Foto: Arcadi Volodos/FB
Il recital di Arcadi Volodos era tra gli appuntamenti più attesi del cartellone dei Ludwigsburger Festspiele. Il cinquantatreenne pianista pietroburghese, considerato uno tra i più importanti virtuosi della nostra epoca per la sua personalità interpretativa altamente carismatica e le doti tecniche spesso accostate dalla critica addirittura a quelle di Wladimir Horowitz, ha presentato al Forum am Schlosspark un programma che iniziava con la Sonata in la maggiore D. 959 di Schubert, della quale nel 2019 ha realizzato un’ incisione disocgrafica accolta da critiche entusiastiche. La penultima Sonata schubertiana è un pezzo enigmatico, dalla natura sfuggente e ambigua, la cui essenza è molto difficile da catturare. Rispetto ad altre celebri interpretazioni, Volodos sceglie di assecondare fino in fondo il carattere sperimentale della scrittura con cui Schubert opera una sorta di destrutturazione della forma classica dilatandone i confini e forzando gli schemi armonici. A partire dal tono drammatico, maestoso degli accordi introduttivi che trapassano direttamente nella melodia del tema principale, il pianista esplora l’immaginario musicale di Schubert con incredibile delicatezza, lavorando di fino sulla dinamica con incredibilmente sottili sfumature coloristiche. Stupenda e altamente originale era soprattutto la lettura dell’ Andantino, del quale Volodos ha resi alla perfezione il carattere sognante e misterioso, ma carico di una indefinibile tensione che sembra sempre sul punto di mutare il clima in una tempesta, preparando alla perfezione l’ arrivo del climax drammatico nel quale l’ armonia sembra tratti lacerarsi, risolto in una magnifica sottolineatura del recitativo in do diesis maggiore che introduce la ripresa del tema principale, splendidamente arricchita da una melodia in controcanto. La stessa varietà di sottili sfumature tra un pianissimo appena sfumato e la dolcezza malinconica del tocco pianistico caratterizzava l’ esecuzione dello Scherzo, fraseggiato con un calcolo raffinatissimo dei rubati, e del Finale. Una grande interpretazione, di quelle scomode che ti costringono a riflettere su aspetti della poetica schubertiana che di solito si danno per scontati, proposta da un pianista che possiede una personalità musicale davvero di quelle che non si incontrano a ogni angolo di strada.

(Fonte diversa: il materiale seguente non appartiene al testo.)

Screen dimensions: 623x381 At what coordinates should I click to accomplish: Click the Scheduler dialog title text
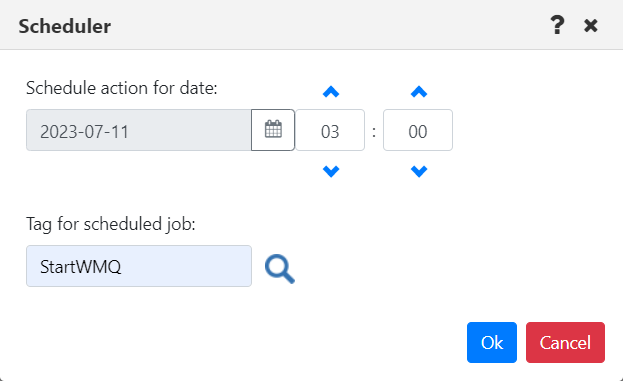pyautogui.click(x=65, y=26)
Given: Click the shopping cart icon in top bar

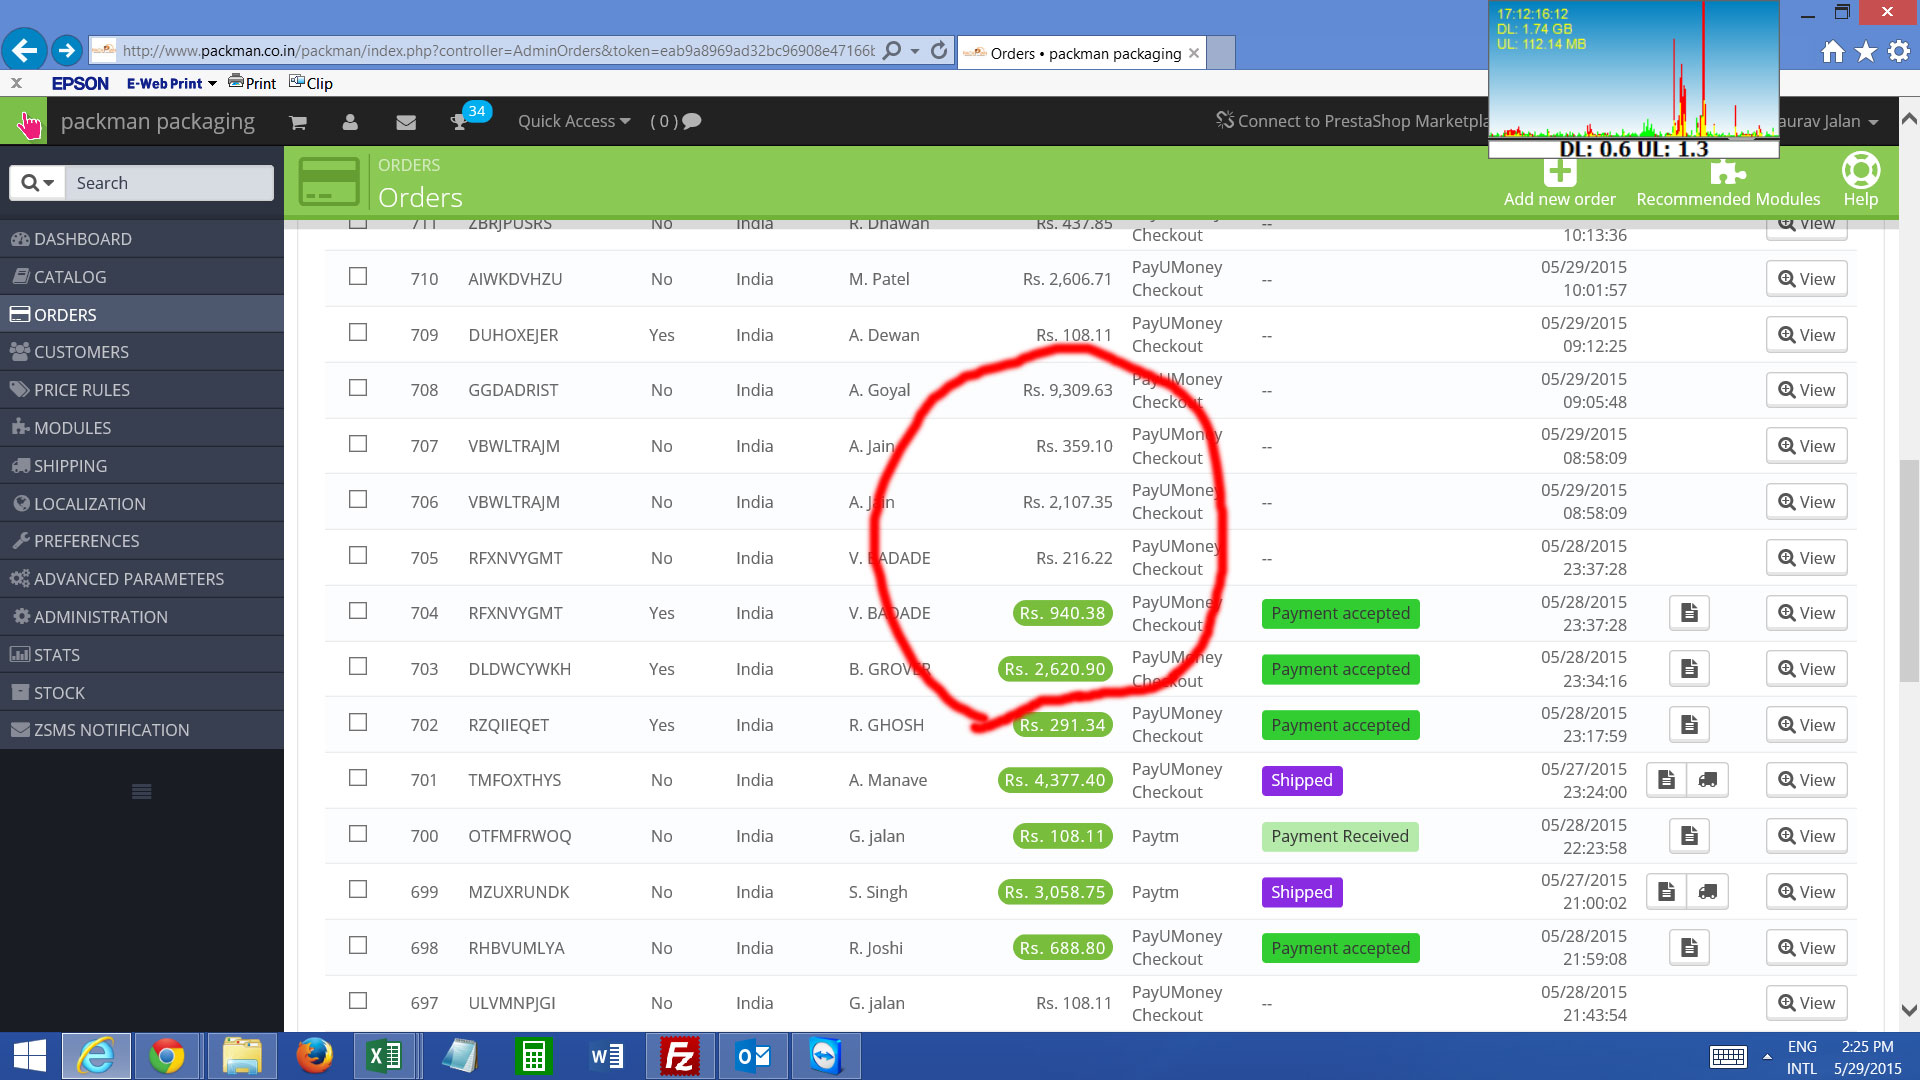Looking at the screenshot, I should (297, 122).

Anche l’ esecuzione delle Davidsbündlertänze di Robert Schumann, che apriva la seconda parte, era davvero insolita. Volodos esaspera volutamente i contrasti creando un’ atmosfera che proietta la scrittura schumanniana verso il futuro. Le miniature descritte nel brano diventavano a tratti quasi grottesche marionette alla Strawisky, in un contrasto di tempi e sonorità estremizzato quasi fino al parossismo da un interprete di straordinaria audacia. Anche qui si potevano apprezzare al massimo le incredibili doti di Volodos nel calibrare variazioni infinitesimali del tocco da cui scaturivano sonorità a tratti letteralmente ricamate. Spettacolare la conclusione del programma, con una pirotecnica lettura della Rapsodia Ungherese N° 13 di Liszt della quale Volodos esegue una sua versione che complica ulteriormente la scrittura già difficilissima del pezzo. Un vero e proprio susseguirsi di numeri tecnici d’ altissima scuola in uno sfavillante arcobaleno di sonorità, che ha scatenato l’ entusiasmo del pubblico. Quattro i fuori programma, tra i quali apparivano esemplari le esecuzioni dell’ Intermezzo in si bemolle minore di Brahms e del Moment musicaux op. 94 N° 3 di Schubert, fraseggiato con una sensibilità squisita, da concertista di classe veramente superiore. Un concerto davvero splendido, destinato a rimanere a lungo nella memoria di chi era presente.